“These rights were established to enable news agencies and publishers to be remunerated by digital platforms which retain most of the monetary value generated by the distribution of news content,” the agency said in its statement.
In a tweet on Wednesday, Musk called the lawsuit “bizarre.”
“They want us to pay *them* for traffic to their site where they make advertising revenue and we don’t!?” he wrote on X, which he purchased in October.
Over the past two decades, the growth of Google, Facebook and other internet platforms have eaten away at the advertising revenue news outlets have traditionally relied on. In an effort to bolster the struggling news industry, policymakers around the world have sought to require social media to pay for the news posted on their websites. But companies’ responses to those proposals have been mixed.
In June, Meta said it would block Canadians from sharing news on Facebook and Instagram in response to a new Canadian law that requires social media companies to pay domestic publishers for content.

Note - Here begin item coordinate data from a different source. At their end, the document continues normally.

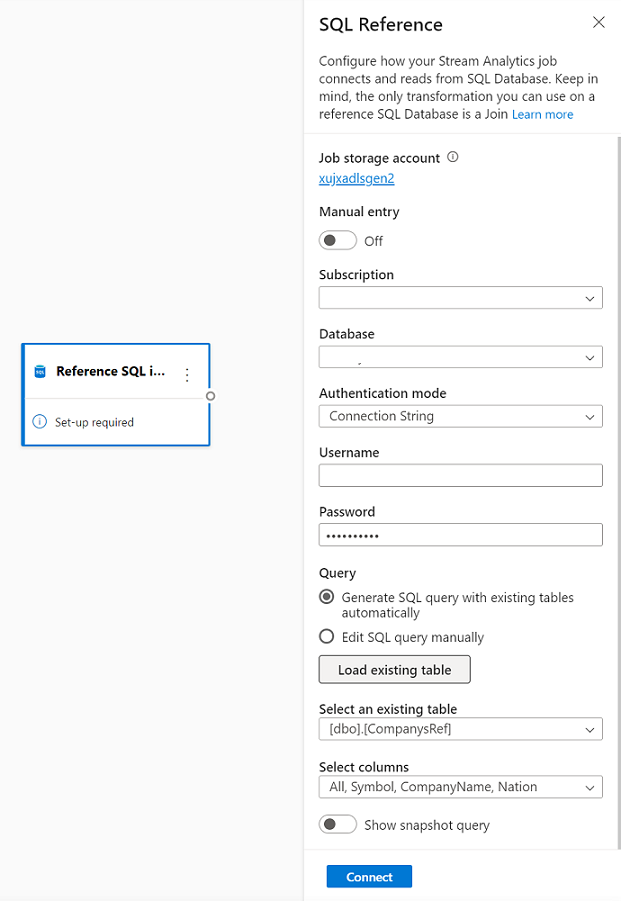This screenshot has width=621, height=901.
Task: Click the node's output connector circle
Action: coord(210,396)
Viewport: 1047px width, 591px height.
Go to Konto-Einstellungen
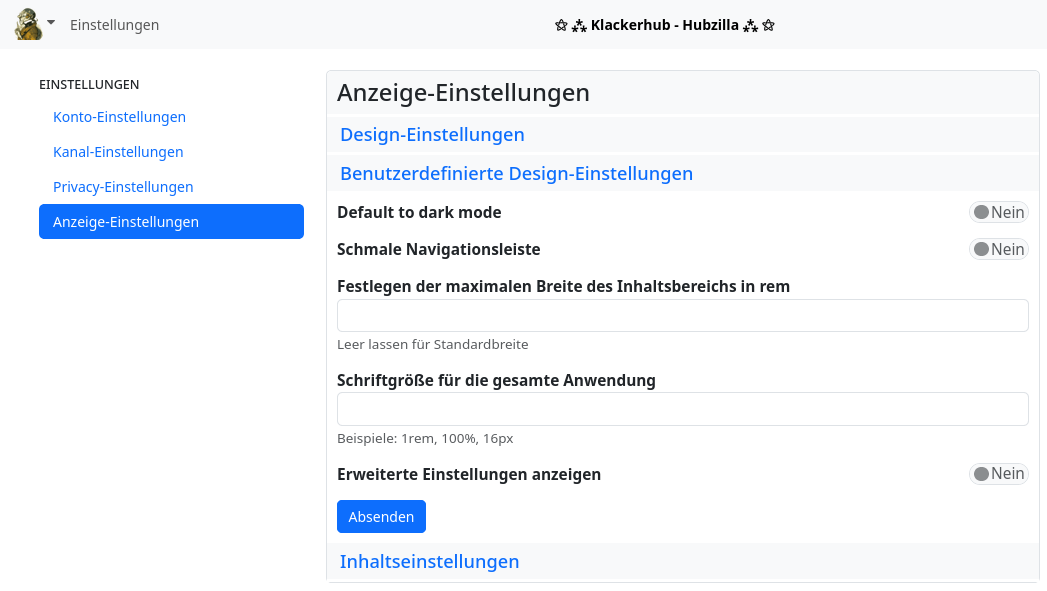coord(119,117)

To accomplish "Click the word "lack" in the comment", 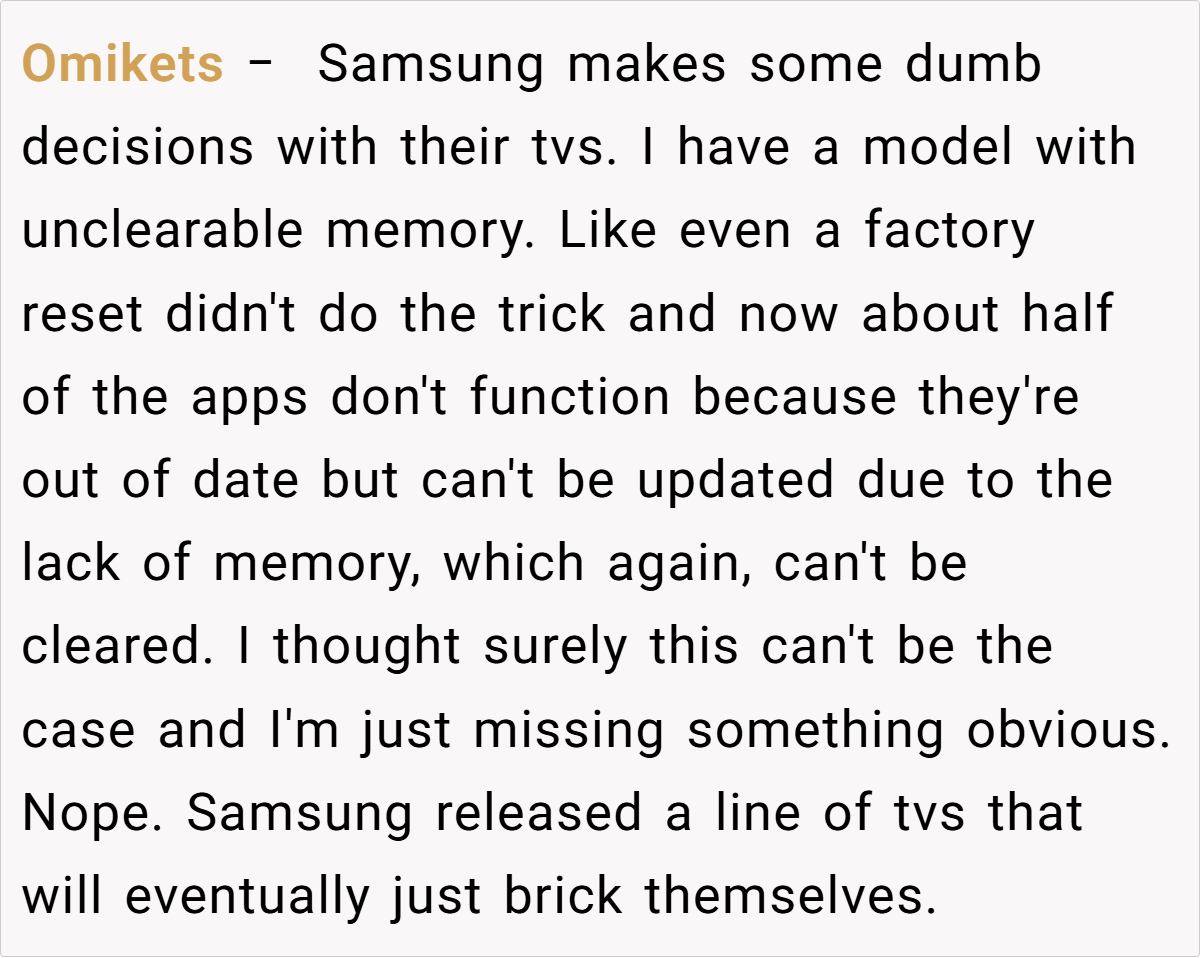I will [70, 564].

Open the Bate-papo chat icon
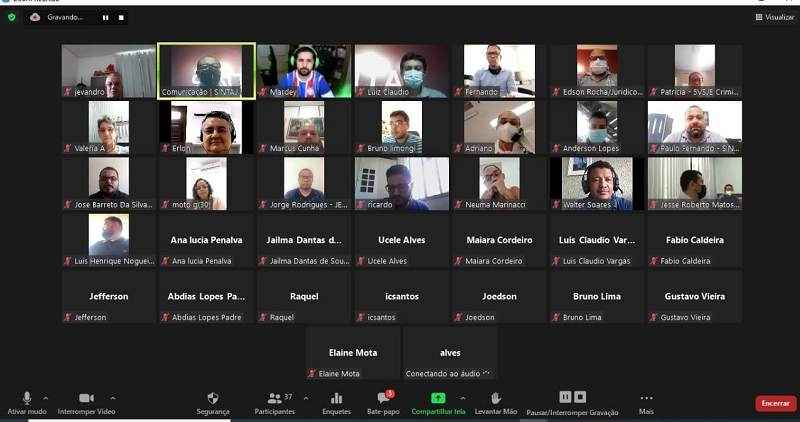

In May, Meta threatened to block California users from sharing news on its platforms, as state legislators there have been weighing legislation requiring social media companies to pay news outlets for their content.
Australia passed a similar law in 2021, requiring the companies to strike deals with Australian news outlets for the content posted to their platforms. But instead of blocking news on their sites, the companies now strike deals with Australian news outlets for content posted to their platforms.